Populações de peixes e plantas aquáticas têm diminuído drasticamente nos últimos 15 anos devido a impactos ambientais silenciosos na região.
A biodiversidade dos rios de Bonito e da Serra da Bodoquena enfrenta um processo contínuo de redução de espécies de peixes e plantas aquáticas que vem sendo registrado nos últimos 15 anos. Embora pesquisadores apontem dificuldades para estabelecer um vínculo causal direto e definitivo sobre a origem dessas perdas, o desaparecimento dessas populações sinaliza problemas ambientais invisíveis para a maioria dos visitantes, causados por transformações na paisagem e no uso da terra ao redor dos recursos hídricos.
O sumiço de grandes predadores como pintados, cacharas e jaús, que antes eram vistos com facilidade em passeios na região do Rio da Prata, começou a ser notado há uma década e meia. Mais recentemente, entre 2016 e 2017, os pesquisadores deixaram de registrar as populações de pacus nas partes média e alta do mesmo rio.
De acordo com o biólogo José Sabino, doutor em Ecologia, o desaparecimento do pacu afeta tanto o equilíbrio ambiental quanto a experiência dos turistas, que frequentemente questionam a ausência do animal que viam em viagens anteriores. Além da fauna, a cobertura de plantas aquáticas diminuiu em diversos pontos das águas da região, cenário que já foi documentado por meio de imagens aéreas capturadas por drones.
Apesar de não haver comprovações científicas definitivas até o momento, há fortes indícios de que essa redução esteja associada à presença de defensivos agrícolas utilizados em lavouras vizinhas, que acabam carregados para o leito dos rios. Outro fator que prejudica os ecossistemas é o assoreamento provocado pela erosão do solo, que deposita sedimentos na areia do leito e sufoca o habitat de pequenos organismos.
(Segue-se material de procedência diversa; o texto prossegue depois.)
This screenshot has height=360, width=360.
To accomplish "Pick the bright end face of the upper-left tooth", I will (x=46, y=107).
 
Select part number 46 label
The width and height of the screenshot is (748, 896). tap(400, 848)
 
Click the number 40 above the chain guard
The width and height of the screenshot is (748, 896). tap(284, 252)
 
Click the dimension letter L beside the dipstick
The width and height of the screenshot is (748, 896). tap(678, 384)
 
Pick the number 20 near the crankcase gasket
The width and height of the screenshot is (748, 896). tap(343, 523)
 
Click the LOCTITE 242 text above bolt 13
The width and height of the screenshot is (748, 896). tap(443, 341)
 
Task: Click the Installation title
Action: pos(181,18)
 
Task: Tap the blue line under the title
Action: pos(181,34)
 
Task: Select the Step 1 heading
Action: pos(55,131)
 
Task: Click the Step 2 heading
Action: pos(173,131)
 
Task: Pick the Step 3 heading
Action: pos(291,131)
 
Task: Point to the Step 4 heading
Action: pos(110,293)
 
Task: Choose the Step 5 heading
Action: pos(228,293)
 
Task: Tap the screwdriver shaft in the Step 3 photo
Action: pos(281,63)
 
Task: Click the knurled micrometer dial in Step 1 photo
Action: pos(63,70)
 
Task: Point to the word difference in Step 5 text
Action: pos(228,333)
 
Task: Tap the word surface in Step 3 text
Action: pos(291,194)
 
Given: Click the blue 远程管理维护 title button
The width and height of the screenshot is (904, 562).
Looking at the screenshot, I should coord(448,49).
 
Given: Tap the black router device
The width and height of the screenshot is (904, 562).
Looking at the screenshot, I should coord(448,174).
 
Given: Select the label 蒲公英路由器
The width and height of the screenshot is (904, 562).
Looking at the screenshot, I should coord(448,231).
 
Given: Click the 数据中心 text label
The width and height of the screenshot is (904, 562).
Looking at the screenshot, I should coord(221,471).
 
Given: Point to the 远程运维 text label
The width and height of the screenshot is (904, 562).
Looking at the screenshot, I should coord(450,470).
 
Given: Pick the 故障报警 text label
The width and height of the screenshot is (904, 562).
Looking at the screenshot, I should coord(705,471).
Segundo Sabino, essas mudanças configuram um processo chamado de “simplificação biológica”, em que o cenário permanece visualmente bonito na superfície, mas perde em complexidade e na capacidade de se autorregular. Com o desaparecimento de peixes frugívoros de grande porte como o pacu, funções vitais como a dispersão de sementes deixam de ocorrer, interrompendo a recomposição natural de matas ciliares e áreas alagadas.
O biólogo explica que as alterações na abundância e no comportamento da fauna revelam crises ambientais antes mesmo de qualquer outro indicador químico ou físico da água apontar anormalidades. É uma erosão silenciosa que acontece debaixo d’água e longe do olhar da maioria das pessoas.
O cenário expõe a necessidade urgente de alinhar os setores que dividem o uso do mesmo patrimônio natural na região, como empresários do turismo e proprietários rurais. Conforme a análise técnica da área, os recursos financeiros gerados pelo ecoturismo raramente retornam para subsidiar ações de conservação dos rios e matas, o que coloca em risco a sustentabilidade ecológica e econômica do próprio município no longo prazo.